The difference between scientific progress and charlatanry is falsifiability.
Make a prediction about the boundaries of your hypothesis and tell people what
– according to your theory – is utterly impossible.
If you test it and it happens anyway, your theory is wrong. Too bad, it was probably an elegant one, but that’s how we gain knowledge; propose, try, fail, rinse & repeat.
You can never proof your theory is right; you can only show it isn’t.
This basic process is well known. The person who codified it, was an intellectual giant of the 20th century: Karl Popper.
Popper was not “just” a philosopher of science and the scientific method. He was also an ardent supporter of liberal democracy. Having Jewish ancestry, he fled from Europe to New Zealand, where he wrote his major opus: The Open Society and Its Enemies, published in 1945.
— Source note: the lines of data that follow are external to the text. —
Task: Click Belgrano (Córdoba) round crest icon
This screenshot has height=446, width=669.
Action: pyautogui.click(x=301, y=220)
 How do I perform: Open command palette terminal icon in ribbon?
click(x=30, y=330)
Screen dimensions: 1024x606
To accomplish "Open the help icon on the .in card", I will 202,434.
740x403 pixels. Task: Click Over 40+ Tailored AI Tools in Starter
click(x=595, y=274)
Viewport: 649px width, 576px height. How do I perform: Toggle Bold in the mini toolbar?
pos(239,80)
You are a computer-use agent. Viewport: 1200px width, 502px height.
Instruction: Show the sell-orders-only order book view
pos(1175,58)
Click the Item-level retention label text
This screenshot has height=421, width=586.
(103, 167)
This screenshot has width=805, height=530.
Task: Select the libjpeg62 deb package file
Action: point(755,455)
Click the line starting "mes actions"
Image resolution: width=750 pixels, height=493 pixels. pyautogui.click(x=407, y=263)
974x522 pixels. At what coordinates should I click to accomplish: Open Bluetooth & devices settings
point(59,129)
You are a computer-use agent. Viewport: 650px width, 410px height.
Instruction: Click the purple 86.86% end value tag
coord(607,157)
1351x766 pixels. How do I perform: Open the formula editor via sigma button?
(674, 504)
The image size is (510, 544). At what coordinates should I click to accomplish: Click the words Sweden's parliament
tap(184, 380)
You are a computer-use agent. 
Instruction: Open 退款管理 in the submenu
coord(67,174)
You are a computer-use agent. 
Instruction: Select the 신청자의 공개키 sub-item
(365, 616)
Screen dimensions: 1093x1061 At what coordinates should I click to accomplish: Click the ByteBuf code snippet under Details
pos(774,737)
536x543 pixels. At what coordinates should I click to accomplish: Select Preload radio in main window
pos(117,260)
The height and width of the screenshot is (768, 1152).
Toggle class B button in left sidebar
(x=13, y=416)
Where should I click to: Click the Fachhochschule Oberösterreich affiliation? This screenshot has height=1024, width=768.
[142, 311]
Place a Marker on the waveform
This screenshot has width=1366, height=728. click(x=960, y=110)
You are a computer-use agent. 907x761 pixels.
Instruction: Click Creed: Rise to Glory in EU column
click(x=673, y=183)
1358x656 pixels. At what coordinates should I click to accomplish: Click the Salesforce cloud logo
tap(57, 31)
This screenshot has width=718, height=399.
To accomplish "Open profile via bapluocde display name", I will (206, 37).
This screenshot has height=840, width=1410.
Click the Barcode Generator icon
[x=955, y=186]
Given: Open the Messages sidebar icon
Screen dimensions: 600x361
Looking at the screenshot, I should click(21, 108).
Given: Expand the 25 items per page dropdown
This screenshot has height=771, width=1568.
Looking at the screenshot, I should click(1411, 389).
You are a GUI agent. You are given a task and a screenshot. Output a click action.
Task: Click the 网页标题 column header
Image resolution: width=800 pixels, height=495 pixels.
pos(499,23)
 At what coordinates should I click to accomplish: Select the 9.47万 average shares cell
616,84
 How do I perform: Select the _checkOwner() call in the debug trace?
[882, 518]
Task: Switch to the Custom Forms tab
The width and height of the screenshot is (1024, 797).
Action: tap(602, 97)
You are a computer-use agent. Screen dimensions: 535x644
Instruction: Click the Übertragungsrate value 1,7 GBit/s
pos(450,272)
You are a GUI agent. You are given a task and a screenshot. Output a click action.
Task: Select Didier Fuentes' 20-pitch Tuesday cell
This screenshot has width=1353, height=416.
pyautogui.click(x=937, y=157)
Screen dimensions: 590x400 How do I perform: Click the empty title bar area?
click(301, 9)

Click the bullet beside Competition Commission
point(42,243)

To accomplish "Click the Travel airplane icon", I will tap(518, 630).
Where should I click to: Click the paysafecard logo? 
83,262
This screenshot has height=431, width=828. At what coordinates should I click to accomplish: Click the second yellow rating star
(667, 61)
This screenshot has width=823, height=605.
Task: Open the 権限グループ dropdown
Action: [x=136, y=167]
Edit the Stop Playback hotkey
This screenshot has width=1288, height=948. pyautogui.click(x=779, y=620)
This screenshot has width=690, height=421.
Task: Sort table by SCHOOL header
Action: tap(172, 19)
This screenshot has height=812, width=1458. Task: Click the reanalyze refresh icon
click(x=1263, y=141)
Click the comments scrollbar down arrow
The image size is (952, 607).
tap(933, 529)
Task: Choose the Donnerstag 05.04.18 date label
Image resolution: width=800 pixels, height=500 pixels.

In it, he made or at least restated, one of the most astonishing observations about ethics: critical dualism
Critical dualism thus emphasizes the impossibility of reducing decisions or norms to facts; it can therefore be described as a dualism of facts and decisions.
Or to put it more bluntly:
Facts don’t matter!
This may seem rather surprising at first coming from a mind so deeply involved in the basics of the scientific method itself, but let me borrow an example from Popper to exemplify the idea.
If we think about the abysmal institution of slavery, it becomes blatantly apparent that societies decision to oppose, shun and later fight slavery did not depend on “all men being born free and equal, and no man is born in chains”. Not being born in literal chains around the wrists had little impact upon the decision of almost all “great” societies to put untold millions of people in chains later on.
Nor did the fact that people were born into slavery from a legal perspective lend any value to it.
The abolition of slavery, one of the great achievements of the 19th century, was not brought about by a sudden change of facts about a baby’s “objective state of freedom” at birth; it was made possible by a change of moral sentiments, courage … and probably the appearance of a new economically powerful class of people, workers, spurred by the technological advancements of the industrialization.
People decided to start treating all human beings remotely humanely … and slavery was gone. There was never an objective reason why certain groups of people were destined to be slaves and and another group of people was destined to be masters; it was “just” the result of people acting in a certain way and believing in a certain narrative.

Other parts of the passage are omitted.